Monday, August 15, 2005

Gustavo REIJA: Vendedor de Ilusiones


Vendedor de Ilusiones
Gustavo REIJA


Mi amigo Galvez tiene razón. La vida de viajante de comercio tiene sus ventajas; especialmente cuando uno es solo y no le importa andar por todo el país encontrando gente con la que habla, comparte días y negocios, pero no llega a conocer nunca.
En definitiva, aunque podrán tildarme de escéptico, dudo mucho que alguien conozca bien a otro en este mundo.

Siempre me gustó esta vida; y lo que más disfruto son los viajes al sur. Clima fresco, seco, ideal para hacer negocios. Y la gente, como pocas, con historias increíbles.

En uno de esos viajes, tuve que ir hasta los pagos del Neuquén, a vender zapatillas a las estancias de los colonos ingleses. Mi idea era pasar la noche en una hostería de la ciudad y, por la mañana, viajar a la estancia “My Sheepland” distante unos 300 Km de la capital.
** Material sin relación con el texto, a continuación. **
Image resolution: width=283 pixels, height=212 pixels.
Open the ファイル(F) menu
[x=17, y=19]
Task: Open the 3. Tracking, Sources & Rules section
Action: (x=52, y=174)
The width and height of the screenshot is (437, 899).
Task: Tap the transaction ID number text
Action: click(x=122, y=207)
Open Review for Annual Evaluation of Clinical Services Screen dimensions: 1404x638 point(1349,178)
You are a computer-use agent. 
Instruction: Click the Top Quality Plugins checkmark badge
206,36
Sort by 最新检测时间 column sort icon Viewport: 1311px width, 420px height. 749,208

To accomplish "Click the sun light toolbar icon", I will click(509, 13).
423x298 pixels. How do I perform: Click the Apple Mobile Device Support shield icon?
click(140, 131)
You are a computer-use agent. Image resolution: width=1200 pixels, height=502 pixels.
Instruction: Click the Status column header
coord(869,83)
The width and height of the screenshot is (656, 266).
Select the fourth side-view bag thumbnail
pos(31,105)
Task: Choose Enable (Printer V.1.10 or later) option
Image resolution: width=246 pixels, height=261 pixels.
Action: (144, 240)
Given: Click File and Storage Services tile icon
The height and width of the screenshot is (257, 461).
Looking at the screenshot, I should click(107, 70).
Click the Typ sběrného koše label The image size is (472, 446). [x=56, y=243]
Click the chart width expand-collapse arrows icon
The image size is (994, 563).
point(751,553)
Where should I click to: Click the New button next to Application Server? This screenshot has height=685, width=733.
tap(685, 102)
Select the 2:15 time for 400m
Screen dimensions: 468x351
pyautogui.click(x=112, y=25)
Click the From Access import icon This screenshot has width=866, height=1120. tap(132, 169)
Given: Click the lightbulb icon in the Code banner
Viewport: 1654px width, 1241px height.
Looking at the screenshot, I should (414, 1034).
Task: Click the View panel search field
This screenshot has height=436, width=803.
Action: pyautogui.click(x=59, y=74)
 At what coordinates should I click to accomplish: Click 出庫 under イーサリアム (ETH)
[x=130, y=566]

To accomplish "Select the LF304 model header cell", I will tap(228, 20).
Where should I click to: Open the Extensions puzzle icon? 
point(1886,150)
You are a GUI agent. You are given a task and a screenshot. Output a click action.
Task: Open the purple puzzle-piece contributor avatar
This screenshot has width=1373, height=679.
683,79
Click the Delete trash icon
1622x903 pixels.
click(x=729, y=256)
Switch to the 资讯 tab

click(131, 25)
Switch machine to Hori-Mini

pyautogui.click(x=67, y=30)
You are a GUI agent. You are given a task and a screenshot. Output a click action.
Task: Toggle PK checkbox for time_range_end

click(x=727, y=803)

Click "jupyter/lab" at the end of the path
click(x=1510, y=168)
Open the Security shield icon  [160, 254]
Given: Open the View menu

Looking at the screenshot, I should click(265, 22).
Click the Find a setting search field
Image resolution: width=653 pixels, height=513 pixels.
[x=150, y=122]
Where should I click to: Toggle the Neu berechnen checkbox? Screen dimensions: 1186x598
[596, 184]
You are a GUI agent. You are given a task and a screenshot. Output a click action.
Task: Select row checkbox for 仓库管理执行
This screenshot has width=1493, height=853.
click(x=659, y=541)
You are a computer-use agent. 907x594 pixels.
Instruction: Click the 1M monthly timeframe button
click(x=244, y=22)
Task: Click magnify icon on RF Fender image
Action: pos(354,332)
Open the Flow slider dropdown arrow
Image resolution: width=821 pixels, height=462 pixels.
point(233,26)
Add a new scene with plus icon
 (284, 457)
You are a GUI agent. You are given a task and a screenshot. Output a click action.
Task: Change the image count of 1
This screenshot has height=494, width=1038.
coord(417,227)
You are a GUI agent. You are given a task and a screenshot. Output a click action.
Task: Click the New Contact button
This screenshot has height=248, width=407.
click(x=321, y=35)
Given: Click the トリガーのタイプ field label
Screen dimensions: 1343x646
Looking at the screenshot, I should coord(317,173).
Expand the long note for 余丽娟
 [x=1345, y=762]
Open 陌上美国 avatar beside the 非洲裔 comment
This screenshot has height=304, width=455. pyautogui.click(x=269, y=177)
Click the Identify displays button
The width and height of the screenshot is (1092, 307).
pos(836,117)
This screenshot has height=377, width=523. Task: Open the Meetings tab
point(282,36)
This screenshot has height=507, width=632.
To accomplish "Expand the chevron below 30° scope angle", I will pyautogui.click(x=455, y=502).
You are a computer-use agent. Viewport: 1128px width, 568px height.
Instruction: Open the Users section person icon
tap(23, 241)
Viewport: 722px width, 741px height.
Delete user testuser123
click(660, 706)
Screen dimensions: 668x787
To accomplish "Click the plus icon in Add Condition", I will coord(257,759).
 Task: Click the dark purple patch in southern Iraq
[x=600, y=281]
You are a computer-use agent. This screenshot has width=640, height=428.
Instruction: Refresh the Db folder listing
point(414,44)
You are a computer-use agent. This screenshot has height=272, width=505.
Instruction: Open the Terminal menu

Era el mes de abríl y el frío se empezaba a hacer sentir sin asco. Serían las siete de la tarde cuando llegué; la hostería estaba semivacía y pedí la misma habitación que en mi anterior viaje, hace un año. Estar en las mismas habitaciones de los hospedajes da una sensación de tranquilidad, de íntima seguridad, como de estar en casa. Después de arreglar mis cosas me dí un baño, una repasada como dicen los barberos, y bajé al bar a tomar algo; mi idea era tomar alguna cosa y acostarme para salir temprano por la mañana.

En la barra del bar había un hombre. Tendría unos 50 años, la apariencia denotaba cierta alarma: cabello desgreñado, nariz prominente (desde pequeño, en forma inexplicable, la gente con nariz prominente me inquieta), un vaso de whisky en la mano derecha y la mirada en la nada; fija, pero en la nada.

Dado la pequeñez de la barra, no me quedó alternativa y me senté a su lado, mirando yo también a una nada hecha de viejas botellas de licor con etiquetas borroneadas por los años.

Fue imperceptible, pero noté que el tipo hizo un giro con su cabeza y me miró. Instintivamente lo saludé:
-Buenas noches.
-No serán buenas hasta que logre vender algo, me entiende, no?.
Aunque no lo entendí le seguí la corriente. No parecía aconsejable contradecir a un desconocido, única compañía en la barra de un bar, en un hospedaje patagónico, en una noche fría.
-Las ventas andan duras, la recesión que le dicen. Yo vendo zapatillas y Ud?
-Ilusiones, o lo que es lo mismo, soy promotor de créditos financieros. Le hago creer a la gente que tomando plata prestada va a estar mejor, se va a poder comprar lo que siempre soñó y hasta su mujer lo va a ver más atractivo; y sabe que es lo peor, que la gente lo cree. No le parece una locura?
-Todos tenemos la necesidad de creer en algo, me parece-dije
-Vea amigo, nos acabamos de conocer pero le voy a ser franco: esto no es para mí. Hace un año que empecé pero no doy más, no nací para vender. Lo hago porque necesito mantener a mi familia pero si fuera solo le juro que ya lo hubiera largado.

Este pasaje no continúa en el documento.